“Quality, sustainability and livelihood” form the three key pillars of London Smoke & Cure’s business model. Founded in 2015 by Ross Mitchell, in a short time, the company has grown from a hobby into a business that has won awards by pouring its heart and soul into its produce.
“That’s at least the mantra in my head, which guides what we do, and they are good rules to live by,” Mitchell said.
“The business is always faced with decisions that can save you money. We could take Norwegian salmon, for example, and it would be cheaper.” However, Mitchell wants to avoid that, focusing on the longer term aim of building up value in the business by remaining true to its principles.
Weathering the storm
The salmon sector, particularly in the UK, has been hammered by a multitude of factors in recent times, with Brexit, the cost of living crisis and soaring salmon prices hitting people throughout the industry.
While suffering from the indirect Brexit-related impacts, such as the rising cost of salmon feed pushing up the salmon price, that has been “less relevant” for London Smoke & Cure, as they have chosen, to date, to “not focus on anything outside of the UK”. While currently not a complication they are involved with, Mitchell didn’t rule out exploring it in future.
On the rising cost of salmon, Mitchell revealed they were absorbing the “significant” costs, having experienced a 40 percent rise in the cost of salmon in recent months. That’s a big hit, particularly where the vast majority of our volume is going to trade where the margins are pretty thin,” Mitchell accepted.
That trouble extends to other price increases, such as packaging, energy costs and staff wages, which he admitted makes it a “pretty hard time.”
Customer relations are key
Although London Smoke & Cure occupies a fair amount of retail space, the “core focus is independent delis,” with that forming about 80% of its business in terms of volume.
In absorbing the rising cost of salmon, London Smoke & Cure hopes it will be able to pick up business and strengthen relations with its customers by remaining loyal to them throughout the tough times.
“My own view is that a blanket increase in prices is not the right way to go about…If we’re going to survive as a business over the next 2, 3, 5, 10 years, we’re gonna need to be absolutely lean and really focused,” he explained.
“We now have to look at the challenges in the economy, as well as the price rises as an opportunity really to make us better…This is the opportunity where we may well be able to capture some business by just hanging on a little bit because suddenly our product, which is very good is suddenly now on a similar price to the others,” Mitchell stated.
Achieving that award-winning edge
The smokehouse secures its salmon from a supplier in London who delivers “exception quality Scottish fish” before they under cure and under smoke it to allow the quality of the original salmon to shine through.
“The sort of stuff which you can get in supermarkets is pretty old.

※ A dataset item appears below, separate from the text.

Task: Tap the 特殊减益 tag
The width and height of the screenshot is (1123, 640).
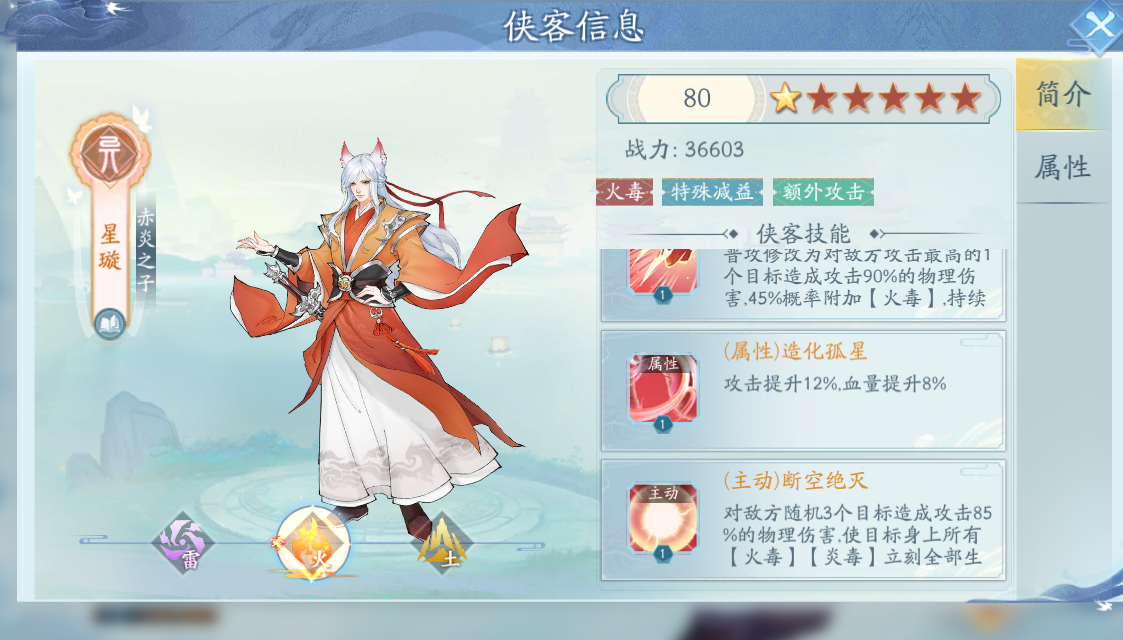Action: pos(712,192)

It’s not the best quality stuff and you can oversalt stuff and hide the fact that it’s a bit naff and we do the opposite…and try to highlight the fact that it’s the best around by not making it too salty.”
“It’s what I would call an under cure and we dry it for just half a day. And then we under smoke it, so it’s nice and light and buttery. It’s sort of quite an elegant product. It’s certainly not very smokey and it’s not very salty…And then we will slice it thick in that sort of Scandinavian style” Mitchell said outlining the company’s process, claiming those three steps “separate us out.”

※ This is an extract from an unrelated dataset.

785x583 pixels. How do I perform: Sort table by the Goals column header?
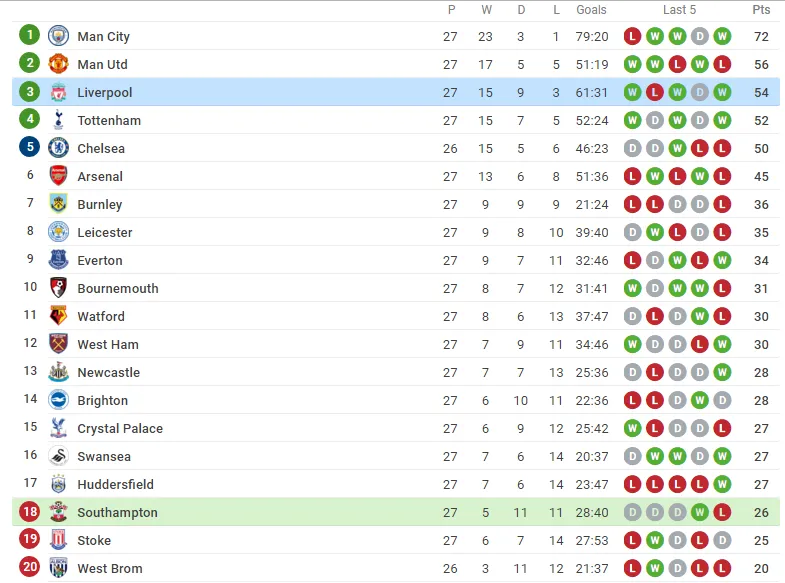pyautogui.click(x=591, y=10)
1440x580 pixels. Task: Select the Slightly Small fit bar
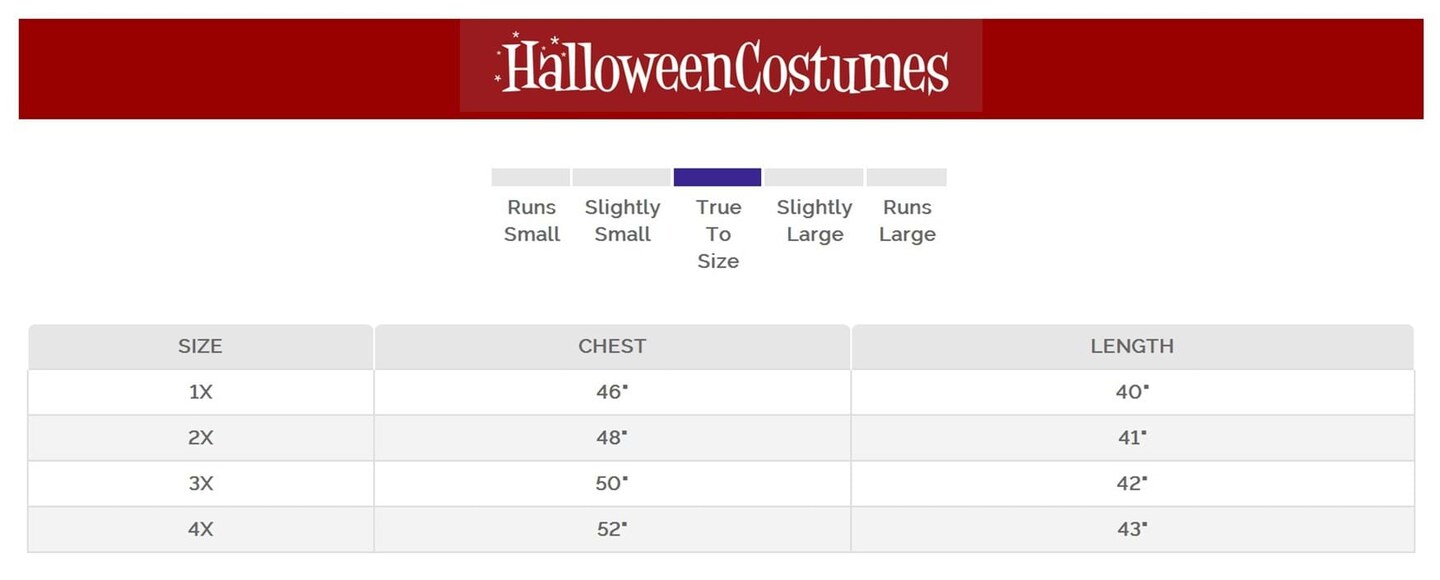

Not just a salmon smokehouse
While salmon forms a large proportion of the smokehouse’s business, London Smoke & Cure has expanded beyond that for a “couple of reasons.” The seasonality of smoked salmon is one of the main motivations for selling other producer, as well as providing “a sort of security,” especially in the current circumstances.
“Certainly, the large volume of what we do is smoked salmon.” The company’s most popular product is a 100 gram pre-packed, retail ready, vacuum bagged, cardboard sleeve, labelled product, which is bought by delis and sold directly onto customers.
“We use to do more custom to restaurants and we are still open to that but I think we are more particular now about the restaurants we choose,” Mitchell revealed, citing poor experiences with previous customers who let them down over payments.
“I guess we are just a little bit more choosy about who we will sell to because we put our heart and soul into this product and it’s a product of really superior quality and it’s not right for all venues,” Mitchell said proudly highlighting one of the company’s key pillars – the produce’s quality.
Alongside delis, the smokehouse sells its produce through retailers, sales they make themselves, people visiting the shop unit, via farmers markets and through online sales.